• TASK INSTRUCTIONS
In the records that come next, find every line with "agent". Return those lines.

Saved data entries:
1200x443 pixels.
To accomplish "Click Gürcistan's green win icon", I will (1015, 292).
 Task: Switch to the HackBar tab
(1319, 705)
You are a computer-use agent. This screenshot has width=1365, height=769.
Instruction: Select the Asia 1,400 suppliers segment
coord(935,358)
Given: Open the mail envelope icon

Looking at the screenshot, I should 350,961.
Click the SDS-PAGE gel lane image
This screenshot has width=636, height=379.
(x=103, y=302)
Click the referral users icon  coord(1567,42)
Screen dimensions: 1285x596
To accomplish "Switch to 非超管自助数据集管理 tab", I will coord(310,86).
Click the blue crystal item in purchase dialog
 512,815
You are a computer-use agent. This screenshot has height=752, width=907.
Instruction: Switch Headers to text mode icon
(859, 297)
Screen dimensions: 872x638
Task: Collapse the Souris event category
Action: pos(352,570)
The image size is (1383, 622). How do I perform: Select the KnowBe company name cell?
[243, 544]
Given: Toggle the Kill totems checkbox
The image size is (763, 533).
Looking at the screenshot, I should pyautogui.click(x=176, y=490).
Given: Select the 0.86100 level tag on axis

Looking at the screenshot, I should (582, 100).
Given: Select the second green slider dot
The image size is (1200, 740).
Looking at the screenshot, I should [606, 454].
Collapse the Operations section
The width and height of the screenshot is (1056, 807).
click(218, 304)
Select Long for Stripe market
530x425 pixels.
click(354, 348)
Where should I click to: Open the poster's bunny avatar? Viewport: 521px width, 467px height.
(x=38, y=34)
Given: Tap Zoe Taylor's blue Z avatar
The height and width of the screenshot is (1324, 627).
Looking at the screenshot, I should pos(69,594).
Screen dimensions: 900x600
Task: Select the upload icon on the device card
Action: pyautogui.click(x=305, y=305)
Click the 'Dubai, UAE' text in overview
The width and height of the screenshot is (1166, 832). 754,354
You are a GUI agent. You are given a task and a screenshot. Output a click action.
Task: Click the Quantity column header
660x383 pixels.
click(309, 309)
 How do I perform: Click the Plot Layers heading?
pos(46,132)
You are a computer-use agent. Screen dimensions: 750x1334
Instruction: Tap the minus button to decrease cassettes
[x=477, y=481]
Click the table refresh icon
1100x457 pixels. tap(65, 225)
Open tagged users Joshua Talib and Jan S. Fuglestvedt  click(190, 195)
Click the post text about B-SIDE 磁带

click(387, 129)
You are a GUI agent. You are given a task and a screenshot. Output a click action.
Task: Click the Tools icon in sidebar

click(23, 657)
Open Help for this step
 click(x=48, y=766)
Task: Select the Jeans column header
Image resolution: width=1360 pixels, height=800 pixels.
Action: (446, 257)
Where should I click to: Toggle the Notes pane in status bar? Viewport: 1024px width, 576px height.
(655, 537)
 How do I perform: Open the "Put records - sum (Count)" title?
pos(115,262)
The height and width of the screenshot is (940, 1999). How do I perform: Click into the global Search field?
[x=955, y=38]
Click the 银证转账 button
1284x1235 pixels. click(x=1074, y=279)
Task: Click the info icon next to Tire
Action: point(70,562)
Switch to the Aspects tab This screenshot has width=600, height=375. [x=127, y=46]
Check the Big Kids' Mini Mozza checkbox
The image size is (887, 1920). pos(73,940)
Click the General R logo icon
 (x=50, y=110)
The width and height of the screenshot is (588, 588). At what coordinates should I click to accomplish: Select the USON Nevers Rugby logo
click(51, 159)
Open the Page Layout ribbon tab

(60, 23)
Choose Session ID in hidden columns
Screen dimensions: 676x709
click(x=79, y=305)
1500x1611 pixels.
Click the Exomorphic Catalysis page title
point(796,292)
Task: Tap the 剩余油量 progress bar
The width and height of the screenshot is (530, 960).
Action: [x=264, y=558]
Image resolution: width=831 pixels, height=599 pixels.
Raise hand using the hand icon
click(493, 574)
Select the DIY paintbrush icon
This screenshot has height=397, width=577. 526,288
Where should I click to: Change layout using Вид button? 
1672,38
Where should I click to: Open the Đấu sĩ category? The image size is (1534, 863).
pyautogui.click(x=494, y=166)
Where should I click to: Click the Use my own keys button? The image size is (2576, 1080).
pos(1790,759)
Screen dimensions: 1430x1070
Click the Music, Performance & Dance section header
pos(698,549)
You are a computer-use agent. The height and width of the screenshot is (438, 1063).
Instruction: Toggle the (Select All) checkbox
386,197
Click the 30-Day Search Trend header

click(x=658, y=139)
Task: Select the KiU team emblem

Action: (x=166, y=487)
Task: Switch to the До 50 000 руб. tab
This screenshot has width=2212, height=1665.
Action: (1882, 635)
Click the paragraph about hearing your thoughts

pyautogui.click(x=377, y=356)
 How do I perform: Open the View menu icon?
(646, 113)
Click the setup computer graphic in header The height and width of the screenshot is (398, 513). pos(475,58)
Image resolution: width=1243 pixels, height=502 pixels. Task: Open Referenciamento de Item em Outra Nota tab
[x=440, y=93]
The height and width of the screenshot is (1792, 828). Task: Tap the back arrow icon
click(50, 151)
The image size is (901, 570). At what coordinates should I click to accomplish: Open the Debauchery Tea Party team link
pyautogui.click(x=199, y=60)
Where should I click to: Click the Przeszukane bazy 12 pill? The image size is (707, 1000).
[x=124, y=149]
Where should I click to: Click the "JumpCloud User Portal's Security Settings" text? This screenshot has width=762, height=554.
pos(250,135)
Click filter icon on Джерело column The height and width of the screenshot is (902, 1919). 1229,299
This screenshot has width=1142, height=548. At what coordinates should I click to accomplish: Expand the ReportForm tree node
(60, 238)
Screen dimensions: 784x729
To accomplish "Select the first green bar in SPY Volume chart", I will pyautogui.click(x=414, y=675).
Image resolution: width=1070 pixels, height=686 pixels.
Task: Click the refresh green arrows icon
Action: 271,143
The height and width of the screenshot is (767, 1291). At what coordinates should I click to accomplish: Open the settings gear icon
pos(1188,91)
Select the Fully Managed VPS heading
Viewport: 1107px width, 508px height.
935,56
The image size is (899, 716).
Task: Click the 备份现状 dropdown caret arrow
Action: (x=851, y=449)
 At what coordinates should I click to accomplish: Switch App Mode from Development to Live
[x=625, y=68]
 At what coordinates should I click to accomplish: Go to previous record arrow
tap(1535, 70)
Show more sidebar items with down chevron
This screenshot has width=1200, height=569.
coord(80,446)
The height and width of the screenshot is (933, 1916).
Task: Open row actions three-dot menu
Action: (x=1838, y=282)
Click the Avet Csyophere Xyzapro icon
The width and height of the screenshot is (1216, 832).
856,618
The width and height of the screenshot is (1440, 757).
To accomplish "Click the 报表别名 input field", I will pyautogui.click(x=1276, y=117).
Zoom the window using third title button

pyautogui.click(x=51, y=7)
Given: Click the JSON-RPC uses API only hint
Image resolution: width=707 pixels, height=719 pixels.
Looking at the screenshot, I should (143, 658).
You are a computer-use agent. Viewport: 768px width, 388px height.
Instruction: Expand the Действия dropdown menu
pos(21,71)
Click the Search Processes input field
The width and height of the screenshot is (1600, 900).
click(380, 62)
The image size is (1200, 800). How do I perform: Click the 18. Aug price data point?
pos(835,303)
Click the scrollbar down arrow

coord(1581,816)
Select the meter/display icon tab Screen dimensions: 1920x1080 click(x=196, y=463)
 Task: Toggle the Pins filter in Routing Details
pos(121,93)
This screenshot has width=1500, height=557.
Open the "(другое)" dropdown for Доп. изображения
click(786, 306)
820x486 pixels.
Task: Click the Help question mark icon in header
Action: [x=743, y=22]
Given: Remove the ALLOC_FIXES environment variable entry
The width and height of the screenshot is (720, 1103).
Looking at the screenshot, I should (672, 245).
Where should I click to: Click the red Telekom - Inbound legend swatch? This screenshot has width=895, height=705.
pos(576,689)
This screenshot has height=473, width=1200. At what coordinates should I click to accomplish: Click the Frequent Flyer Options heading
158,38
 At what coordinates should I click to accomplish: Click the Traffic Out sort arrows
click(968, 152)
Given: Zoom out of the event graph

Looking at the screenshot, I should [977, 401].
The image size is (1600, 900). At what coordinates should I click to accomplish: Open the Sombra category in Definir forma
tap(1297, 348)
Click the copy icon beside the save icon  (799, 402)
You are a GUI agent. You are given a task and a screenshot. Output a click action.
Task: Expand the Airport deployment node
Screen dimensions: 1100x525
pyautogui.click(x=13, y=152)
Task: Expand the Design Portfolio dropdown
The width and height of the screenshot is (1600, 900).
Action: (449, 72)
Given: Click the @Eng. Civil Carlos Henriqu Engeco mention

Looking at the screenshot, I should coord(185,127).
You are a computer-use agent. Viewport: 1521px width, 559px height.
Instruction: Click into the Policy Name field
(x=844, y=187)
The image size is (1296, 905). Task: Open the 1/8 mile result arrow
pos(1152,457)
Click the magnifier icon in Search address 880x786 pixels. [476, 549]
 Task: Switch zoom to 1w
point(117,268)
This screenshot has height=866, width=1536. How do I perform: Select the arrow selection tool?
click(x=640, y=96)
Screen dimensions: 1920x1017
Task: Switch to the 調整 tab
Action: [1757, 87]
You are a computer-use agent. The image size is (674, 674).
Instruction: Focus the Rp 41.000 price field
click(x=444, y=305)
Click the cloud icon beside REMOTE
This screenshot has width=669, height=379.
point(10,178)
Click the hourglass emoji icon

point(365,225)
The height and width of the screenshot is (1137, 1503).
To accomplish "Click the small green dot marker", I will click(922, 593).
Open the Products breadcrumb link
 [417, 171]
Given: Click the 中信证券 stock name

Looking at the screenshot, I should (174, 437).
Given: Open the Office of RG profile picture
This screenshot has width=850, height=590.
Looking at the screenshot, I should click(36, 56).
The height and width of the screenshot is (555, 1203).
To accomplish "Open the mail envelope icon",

• ANSWER SECTION
You are a computer-use agent. This screenshot has width=1365, height=769.
You are a computer-use agent. This screenshot has height=752, width=907.
You are a GUI agent. You are given a task and a screenshot. Output a click action.
You are a computer-use agent. Screen dimensions: 750x1334
You are a GUI agent. You are given a task and a screenshot. Output a click action.
You are a computer-use agent. The height and width of the screenshot is (438, 1063).
You are a computer-use agent. Viewport: 768px width, 388px height.
You are a GUI agent. You are given a task and a screenshot. Output a click action.
You are a computer-use agent. Viewport: 1521px width, 559px height.
You are a computer-use agent. The image size is (674, 674).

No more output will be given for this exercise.